Gelburd notes that if he’s considering going into business with a new acquaintance, he will include his spouse in a casual coffee or lunch meeting with the person. “It gives me a tremendous perspective, because she is seeing all the things I am missing by looking at them only in a certain way.
“Sometimes you are going to make the wrong decision. That’s part of living, part of being an entrepreneur. Do your due diligence, and at some point pull the trigger. If it doesn’t work, you did your best; move to the next thing.”
It’s in the Details
Early-Venture Decisions All Partners Should Make
Lawrence Gelburd, a Wharton School lecturer, offers this advice:
1. How should partners agree to split things up?
It’s an art and not a science. There is a natural negotiation. If one side has everything and the other nothing, the latter is demotivated. What you have to do—and here is my nerd side coming out—is optimize the point at which both people feel they are adequately being taken care of. For some people that is cash; for others that is equity, or being high-profile. Figure out that balance, and be honest about your hot buttons. 100 percent of nothing is nothing. A number of my students or clients err on the side of stingy and end up with 100 percent of nothing, and if they had opened themselves up to someone with the necessary skills, capital and relationships, they would have been successful. If you give someone else a piece of the action, he or she has added motivation to get it done.

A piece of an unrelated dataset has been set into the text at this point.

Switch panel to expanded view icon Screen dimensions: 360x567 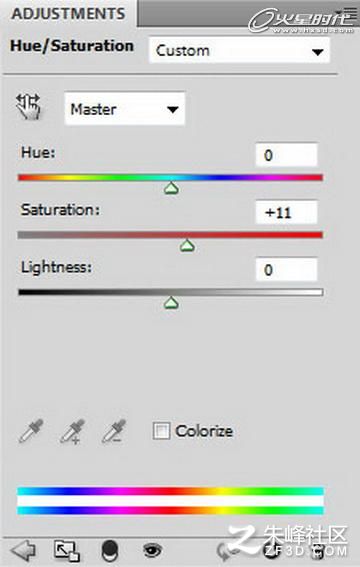(67, 551)
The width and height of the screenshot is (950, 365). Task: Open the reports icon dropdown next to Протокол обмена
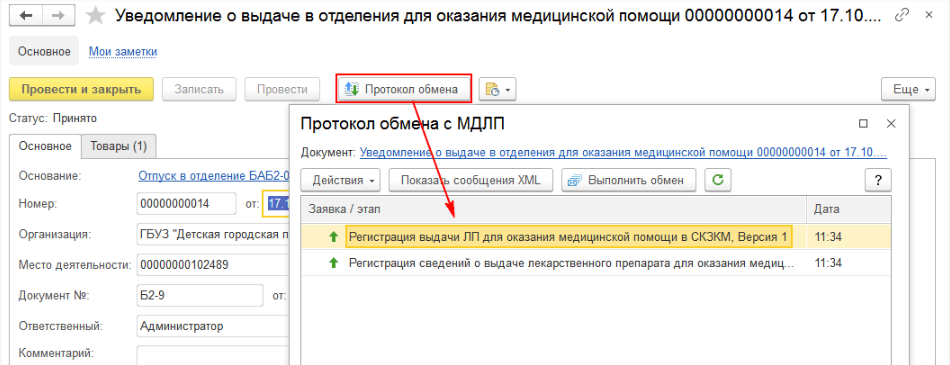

2. How detailed should the written agreements be?
Everyone should have written agreements. It’s difficult with most relationships, and most people don’t get enough written down, and there have been problems once the honeymoon is over or the glow is gone and nobody has dealt with the tough questions. I’m a big get-it-in-writing advocate, but I realize that 80 percent of people don’t, and unfortunately the ones who don’t get more press than the ones who do. And the number of ones who don’t have partnership agreements and end up having horrible, miserable lives is much greater than people think it is.
Of course, you can save yourself $10,000 in legal fees if you bang out some of these issues in writing before taking it to a lawyer—reach consensus on things like what happens if one of the partners get sick, dies, leaves, get charged with a felony, works for a competitor, wants to enter other businesses. These are things that you and I can think of in 10 minutes and write them down. It’s irresponsible not to take that time to at least talk through them.
3. Is the idea man worth as much as the guy who brings the money?
People with the idea and people with the money can’t live without the other one, so I tell them they start out at a natural 50-50 position. But the reality is if the person is putting up only the money, then the position is more like 20 to 50 percent. If the person is putting in only the idea and none of the money or business expertise, it is still hard to give them less than 50 percent. There is a certain bias there.
If you have two people willing to give you $1 million, but one has nothing to offer but the money and the other has expertise in what you are doing and contacts that will help, then I’m much more willing to give the second guy a bigger piece of the pie.